» **Task item**
Substitute "capture" for "screenshot" in the items, starting at the beginning of the items and going on through the line containing "at (188, 278).", and give only those lines, with everything else unchanged.

─── Data for the task

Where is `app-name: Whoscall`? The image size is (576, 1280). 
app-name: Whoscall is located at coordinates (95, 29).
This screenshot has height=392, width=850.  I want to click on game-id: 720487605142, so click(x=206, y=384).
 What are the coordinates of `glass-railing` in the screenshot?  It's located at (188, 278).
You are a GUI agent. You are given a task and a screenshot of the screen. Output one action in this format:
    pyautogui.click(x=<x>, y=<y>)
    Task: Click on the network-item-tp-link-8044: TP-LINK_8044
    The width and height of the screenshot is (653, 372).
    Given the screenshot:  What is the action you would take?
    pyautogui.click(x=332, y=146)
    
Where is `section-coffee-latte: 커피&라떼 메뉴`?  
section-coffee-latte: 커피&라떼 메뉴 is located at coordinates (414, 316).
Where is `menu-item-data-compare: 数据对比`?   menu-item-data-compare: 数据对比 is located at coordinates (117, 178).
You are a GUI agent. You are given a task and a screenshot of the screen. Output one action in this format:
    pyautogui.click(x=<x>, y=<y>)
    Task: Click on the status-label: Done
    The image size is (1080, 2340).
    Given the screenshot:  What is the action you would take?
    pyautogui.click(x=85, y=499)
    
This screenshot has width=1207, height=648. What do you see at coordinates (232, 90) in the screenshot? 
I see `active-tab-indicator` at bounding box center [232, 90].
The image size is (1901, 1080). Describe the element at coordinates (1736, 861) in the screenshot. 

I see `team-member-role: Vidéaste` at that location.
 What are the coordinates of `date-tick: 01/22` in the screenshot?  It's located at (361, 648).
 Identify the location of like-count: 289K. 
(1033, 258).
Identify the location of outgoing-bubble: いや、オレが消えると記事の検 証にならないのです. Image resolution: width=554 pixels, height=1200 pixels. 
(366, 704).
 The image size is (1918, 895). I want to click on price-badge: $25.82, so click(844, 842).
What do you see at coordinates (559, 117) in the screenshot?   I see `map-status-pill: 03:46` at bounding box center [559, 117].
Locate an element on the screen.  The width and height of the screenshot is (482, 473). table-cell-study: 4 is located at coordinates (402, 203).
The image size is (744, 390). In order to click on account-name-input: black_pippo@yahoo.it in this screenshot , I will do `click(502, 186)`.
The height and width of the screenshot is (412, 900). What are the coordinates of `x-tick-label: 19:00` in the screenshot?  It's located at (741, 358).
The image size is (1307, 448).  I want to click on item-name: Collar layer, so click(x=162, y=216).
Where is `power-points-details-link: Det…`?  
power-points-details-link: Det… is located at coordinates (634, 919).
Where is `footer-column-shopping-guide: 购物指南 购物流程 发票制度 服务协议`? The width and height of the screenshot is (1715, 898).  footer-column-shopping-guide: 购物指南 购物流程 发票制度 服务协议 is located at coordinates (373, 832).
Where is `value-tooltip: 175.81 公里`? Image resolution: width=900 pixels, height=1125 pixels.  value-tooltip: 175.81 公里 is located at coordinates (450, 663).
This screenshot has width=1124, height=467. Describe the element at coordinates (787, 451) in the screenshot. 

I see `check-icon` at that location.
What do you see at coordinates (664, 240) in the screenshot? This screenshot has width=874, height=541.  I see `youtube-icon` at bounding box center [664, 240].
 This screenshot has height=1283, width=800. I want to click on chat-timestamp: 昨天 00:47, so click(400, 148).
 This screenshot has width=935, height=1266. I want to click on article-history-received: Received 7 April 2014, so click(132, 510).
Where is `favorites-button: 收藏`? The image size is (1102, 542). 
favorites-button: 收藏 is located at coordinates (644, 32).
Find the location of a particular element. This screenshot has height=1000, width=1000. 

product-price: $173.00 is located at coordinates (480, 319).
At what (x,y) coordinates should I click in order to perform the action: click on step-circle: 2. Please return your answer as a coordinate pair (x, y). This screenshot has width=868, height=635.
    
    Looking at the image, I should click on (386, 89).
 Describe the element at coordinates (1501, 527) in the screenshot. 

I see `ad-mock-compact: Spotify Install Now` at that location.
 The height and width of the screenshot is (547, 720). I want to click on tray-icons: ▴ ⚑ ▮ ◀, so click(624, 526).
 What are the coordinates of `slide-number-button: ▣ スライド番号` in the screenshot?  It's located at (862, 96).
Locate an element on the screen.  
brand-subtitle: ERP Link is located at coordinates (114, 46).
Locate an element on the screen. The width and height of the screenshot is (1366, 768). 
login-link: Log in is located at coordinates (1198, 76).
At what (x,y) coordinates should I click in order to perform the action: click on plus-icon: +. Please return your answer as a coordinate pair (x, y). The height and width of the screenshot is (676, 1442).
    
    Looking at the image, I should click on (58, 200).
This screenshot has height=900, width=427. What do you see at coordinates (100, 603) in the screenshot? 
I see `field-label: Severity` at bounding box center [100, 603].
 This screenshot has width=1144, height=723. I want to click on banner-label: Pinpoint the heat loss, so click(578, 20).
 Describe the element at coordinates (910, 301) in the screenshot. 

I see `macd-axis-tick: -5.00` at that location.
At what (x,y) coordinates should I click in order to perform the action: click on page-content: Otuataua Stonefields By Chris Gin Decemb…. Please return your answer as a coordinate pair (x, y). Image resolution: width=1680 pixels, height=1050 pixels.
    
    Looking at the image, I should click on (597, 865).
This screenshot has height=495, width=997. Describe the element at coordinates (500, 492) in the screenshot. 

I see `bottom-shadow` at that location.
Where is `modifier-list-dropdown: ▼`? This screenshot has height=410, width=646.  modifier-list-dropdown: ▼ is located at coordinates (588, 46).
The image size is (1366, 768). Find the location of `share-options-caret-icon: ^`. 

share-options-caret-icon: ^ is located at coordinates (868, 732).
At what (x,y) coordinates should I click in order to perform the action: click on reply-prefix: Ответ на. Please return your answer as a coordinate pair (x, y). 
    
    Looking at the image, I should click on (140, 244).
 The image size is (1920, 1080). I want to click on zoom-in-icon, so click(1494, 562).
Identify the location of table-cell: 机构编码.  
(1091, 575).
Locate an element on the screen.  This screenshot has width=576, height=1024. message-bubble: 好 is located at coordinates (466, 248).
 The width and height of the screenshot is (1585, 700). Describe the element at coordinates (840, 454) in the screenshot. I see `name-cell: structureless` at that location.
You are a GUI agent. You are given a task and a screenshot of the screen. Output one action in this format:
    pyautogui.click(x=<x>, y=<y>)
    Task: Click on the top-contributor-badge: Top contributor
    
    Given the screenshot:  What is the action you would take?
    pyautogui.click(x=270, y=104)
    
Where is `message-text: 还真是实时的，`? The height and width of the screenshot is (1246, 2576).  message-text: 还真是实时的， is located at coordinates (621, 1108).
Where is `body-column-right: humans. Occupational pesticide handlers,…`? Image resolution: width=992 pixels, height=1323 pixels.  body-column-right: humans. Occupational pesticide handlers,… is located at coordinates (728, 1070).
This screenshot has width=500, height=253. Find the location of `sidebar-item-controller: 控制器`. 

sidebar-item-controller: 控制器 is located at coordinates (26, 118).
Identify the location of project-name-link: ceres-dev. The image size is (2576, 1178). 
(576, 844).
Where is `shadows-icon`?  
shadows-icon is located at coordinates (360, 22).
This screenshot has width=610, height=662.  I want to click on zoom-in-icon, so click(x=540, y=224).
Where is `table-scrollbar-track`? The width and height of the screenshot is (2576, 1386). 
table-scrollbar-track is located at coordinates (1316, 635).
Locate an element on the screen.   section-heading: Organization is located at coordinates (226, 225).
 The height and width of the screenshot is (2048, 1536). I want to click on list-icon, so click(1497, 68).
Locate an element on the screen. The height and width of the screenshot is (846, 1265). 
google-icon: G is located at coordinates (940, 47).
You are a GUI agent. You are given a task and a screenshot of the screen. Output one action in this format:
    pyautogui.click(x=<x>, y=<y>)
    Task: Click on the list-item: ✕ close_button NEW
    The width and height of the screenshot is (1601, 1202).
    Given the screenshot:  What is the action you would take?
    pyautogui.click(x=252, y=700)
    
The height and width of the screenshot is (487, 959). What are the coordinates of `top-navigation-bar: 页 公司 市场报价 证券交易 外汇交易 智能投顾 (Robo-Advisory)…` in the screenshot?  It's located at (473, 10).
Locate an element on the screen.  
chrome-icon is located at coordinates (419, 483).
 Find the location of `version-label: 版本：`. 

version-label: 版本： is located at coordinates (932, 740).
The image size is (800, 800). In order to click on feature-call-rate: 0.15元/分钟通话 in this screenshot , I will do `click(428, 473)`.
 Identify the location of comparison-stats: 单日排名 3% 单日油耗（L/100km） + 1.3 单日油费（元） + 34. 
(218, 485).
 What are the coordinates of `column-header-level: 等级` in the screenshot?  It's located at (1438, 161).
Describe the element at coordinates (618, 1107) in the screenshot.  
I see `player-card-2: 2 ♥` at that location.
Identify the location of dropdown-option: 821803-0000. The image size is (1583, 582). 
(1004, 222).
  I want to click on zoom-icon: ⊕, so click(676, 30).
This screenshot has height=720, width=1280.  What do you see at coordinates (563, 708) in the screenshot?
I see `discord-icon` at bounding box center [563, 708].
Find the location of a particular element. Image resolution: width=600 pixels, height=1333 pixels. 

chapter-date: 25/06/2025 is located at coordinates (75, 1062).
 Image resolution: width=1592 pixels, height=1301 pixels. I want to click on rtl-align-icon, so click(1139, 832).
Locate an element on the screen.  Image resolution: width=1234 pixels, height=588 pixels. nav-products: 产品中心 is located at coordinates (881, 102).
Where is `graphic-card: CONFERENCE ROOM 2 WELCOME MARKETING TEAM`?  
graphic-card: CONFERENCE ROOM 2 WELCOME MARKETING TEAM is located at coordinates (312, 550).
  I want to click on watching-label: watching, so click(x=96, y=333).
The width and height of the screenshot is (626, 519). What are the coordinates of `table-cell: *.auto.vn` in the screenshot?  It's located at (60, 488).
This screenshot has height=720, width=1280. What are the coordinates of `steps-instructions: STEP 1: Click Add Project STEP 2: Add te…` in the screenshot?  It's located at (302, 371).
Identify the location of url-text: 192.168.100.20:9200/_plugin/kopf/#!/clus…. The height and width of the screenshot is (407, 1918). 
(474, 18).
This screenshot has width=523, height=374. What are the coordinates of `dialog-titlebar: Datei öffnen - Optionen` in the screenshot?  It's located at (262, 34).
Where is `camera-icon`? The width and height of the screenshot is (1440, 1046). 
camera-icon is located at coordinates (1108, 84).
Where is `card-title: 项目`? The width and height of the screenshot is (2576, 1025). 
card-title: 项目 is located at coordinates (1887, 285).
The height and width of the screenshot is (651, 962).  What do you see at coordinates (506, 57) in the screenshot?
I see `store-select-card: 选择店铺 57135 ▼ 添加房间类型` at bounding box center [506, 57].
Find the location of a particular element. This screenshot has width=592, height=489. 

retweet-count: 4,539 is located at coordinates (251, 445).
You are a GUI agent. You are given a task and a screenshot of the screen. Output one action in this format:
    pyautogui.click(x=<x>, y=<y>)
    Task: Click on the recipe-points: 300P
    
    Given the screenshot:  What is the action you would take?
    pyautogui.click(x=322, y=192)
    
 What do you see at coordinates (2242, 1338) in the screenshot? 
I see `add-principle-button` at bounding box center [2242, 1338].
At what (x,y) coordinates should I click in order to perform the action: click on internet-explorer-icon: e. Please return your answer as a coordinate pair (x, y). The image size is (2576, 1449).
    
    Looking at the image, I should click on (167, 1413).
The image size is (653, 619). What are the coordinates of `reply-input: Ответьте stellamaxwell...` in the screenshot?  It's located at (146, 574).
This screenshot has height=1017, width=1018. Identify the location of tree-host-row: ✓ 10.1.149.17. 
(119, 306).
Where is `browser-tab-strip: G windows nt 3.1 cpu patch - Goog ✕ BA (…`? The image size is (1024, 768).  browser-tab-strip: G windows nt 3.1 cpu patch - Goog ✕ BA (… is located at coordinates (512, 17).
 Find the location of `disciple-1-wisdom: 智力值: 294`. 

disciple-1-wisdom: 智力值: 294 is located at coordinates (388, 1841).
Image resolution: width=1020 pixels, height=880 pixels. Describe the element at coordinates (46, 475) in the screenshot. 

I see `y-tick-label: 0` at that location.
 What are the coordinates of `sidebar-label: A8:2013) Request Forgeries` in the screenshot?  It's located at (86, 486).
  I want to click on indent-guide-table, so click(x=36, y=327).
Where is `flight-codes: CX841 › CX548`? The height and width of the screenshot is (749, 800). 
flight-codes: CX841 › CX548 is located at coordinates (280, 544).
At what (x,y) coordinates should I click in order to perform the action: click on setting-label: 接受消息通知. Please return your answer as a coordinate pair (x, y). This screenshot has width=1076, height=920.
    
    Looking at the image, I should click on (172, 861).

──────

» **Task answer**
Where is `app-name: Whoscall`? The image size is (576, 1280). 
app-name: Whoscall is located at coordinates (95, 29).
This capture has height=392, width=850.  I want to click on game-id: 720487605142, so click(x=206, y=384).
 What are the coordinates of `glass-railing` in the capture?  It's located at (188, 278).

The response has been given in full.